Valuation and Final Thoughts
BLDR is currently trading at ~17x P/E (Fwd) and ~10x EV/EBITDA (Fwd), and rather close to its highest multiples of the last five years and above its historical averages:
In that sense, the current valuation invites to be initially cautious. However in order to have a more comprehensive perspective, let’s compare with other specialty distributors:
As it can be observed, the Company is currently trading below this group’s average. However this is a rather heterogenic list of companies where the most comparable ones are those in the bottom part of the chart (which are the ones more closely related with the residential homebuilding construction sector like BLD, BXC, UFPI, GMS or BECN). Compared with this more reduced group, BLDR would be trading rather in line with its peers (or even slightly above). In any case it doesn’t seem to be extremely under or overvalued compared with them. However the Company has been steadily increasing the quality of its business, with increasing focus on value-added products, structurally-higher margins and reinforced pricing power, and nowadays might be approaching to the quality of the top-performing companies within this list:
Well, then what is the conclusion? In my opinion there are two different ways of looking at this company (and let me be completely clear that is not at all an investment advice and each one should make his/her own research). The first one is to wait for more attractive entry points. As commented throughout this article, there are some uncertainties that could affect the company and its sector in the short-term. Additional sales deceleration, delays in monetary policy adjustments or longer lags for these adjustments to affect the residential homebuilding sector are just some examples of negative surprises that could lead to some correction. The sector seems to be pricing for no surprises and this is often the moment to be more careful. The risk of this approach is to try to time the market: one could never find those entry points or even be unable to start buying when the correction has become a reality.

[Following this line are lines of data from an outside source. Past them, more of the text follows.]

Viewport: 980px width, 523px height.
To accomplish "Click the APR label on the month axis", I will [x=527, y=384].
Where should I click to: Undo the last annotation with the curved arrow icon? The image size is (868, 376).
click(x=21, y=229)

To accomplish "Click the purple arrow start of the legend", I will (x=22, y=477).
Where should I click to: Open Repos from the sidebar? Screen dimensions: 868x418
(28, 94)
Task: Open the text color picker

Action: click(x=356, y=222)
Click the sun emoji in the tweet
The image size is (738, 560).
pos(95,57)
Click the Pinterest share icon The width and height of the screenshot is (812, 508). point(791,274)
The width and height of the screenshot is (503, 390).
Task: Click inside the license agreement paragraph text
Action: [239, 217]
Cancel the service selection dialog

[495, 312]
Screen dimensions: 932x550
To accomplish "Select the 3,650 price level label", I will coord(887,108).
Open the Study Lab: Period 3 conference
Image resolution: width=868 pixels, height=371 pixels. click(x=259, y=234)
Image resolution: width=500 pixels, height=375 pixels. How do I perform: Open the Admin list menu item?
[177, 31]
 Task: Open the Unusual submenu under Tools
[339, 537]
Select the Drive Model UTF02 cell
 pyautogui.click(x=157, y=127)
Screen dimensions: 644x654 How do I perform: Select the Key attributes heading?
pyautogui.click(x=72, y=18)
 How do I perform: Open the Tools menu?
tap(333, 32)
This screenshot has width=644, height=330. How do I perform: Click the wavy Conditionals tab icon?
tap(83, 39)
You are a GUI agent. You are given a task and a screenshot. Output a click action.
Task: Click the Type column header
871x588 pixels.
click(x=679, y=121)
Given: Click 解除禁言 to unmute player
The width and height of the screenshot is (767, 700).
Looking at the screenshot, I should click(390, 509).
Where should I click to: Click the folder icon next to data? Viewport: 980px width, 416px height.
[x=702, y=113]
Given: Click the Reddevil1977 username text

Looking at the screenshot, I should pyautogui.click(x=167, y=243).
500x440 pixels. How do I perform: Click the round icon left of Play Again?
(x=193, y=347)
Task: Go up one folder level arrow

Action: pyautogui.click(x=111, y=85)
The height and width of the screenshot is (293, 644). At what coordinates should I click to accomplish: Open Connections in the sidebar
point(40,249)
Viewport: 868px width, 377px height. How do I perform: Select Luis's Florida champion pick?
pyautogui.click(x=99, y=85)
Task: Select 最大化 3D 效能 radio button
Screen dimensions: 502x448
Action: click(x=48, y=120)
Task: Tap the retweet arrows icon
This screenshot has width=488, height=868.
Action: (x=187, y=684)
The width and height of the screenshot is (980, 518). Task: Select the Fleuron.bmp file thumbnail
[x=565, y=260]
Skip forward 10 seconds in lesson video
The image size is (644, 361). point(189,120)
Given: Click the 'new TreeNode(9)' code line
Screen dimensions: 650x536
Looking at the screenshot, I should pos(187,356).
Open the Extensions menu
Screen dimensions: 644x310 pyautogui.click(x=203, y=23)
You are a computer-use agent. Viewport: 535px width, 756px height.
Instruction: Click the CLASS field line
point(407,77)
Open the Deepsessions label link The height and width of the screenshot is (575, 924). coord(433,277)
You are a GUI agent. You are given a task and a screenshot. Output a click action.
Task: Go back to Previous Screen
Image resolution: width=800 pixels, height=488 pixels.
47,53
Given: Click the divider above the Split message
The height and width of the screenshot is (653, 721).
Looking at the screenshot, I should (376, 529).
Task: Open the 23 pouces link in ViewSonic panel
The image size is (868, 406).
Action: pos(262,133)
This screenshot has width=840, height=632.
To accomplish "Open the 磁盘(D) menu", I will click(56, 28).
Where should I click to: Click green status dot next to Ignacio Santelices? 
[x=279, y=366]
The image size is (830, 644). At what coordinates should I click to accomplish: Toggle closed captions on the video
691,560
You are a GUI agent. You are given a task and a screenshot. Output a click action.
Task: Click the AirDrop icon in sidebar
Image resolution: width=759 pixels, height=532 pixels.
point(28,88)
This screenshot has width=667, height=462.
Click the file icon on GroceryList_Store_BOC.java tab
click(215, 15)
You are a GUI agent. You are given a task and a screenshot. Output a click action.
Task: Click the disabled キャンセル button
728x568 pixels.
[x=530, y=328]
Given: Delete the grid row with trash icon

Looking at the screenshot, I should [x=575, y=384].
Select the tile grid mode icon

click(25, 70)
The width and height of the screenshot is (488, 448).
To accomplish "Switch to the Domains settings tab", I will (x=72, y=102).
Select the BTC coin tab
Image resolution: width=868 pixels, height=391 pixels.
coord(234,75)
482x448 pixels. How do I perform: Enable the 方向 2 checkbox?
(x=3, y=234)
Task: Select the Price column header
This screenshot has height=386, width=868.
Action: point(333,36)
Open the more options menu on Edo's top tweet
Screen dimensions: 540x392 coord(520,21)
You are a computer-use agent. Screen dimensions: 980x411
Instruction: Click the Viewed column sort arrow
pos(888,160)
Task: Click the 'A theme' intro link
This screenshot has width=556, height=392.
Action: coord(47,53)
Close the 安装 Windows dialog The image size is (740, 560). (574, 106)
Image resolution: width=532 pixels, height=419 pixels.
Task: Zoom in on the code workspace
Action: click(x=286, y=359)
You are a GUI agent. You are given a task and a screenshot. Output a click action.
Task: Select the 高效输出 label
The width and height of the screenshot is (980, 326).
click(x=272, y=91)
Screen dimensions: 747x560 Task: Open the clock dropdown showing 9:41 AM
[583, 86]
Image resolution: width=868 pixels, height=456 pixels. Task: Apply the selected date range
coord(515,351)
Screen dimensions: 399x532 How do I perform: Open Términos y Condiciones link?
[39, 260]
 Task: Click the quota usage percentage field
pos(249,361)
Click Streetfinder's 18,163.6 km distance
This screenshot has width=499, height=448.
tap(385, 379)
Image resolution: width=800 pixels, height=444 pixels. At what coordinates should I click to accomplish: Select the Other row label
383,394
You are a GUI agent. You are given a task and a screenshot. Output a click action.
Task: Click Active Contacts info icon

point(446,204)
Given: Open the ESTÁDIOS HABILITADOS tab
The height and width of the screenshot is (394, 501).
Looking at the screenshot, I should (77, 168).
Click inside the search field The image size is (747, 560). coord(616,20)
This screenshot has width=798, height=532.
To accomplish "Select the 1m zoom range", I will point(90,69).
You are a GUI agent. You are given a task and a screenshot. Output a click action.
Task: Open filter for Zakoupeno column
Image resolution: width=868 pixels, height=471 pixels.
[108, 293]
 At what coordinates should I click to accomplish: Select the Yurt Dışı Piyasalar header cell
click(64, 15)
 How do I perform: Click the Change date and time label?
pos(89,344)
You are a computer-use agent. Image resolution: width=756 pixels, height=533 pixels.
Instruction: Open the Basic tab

The second one is to think with a longer term perspective. While the current multiples are not the most attractive, they are not at all especially stretched for a company of this quality. As commented, BLDR has been structurally improving its quality, enjoys many long-term tailwinds and has much room to keep deploying its strategy. Additionally, in my opinion, there are no specific circumstances that currently could make think that it will not keep thriving in the future. In that sense, should the Company is able to keep growing and improving its margins, these current “not-bargain” multiples are irrelevant for the long term. Besides BLDR is becoming an exceptional company and it would be not strange those multiples to be reevaluated in the future to be more in line with the highest quality distributors, providing some additional upside.
Being said this, now is the time for you to analyze the Company and make a decision.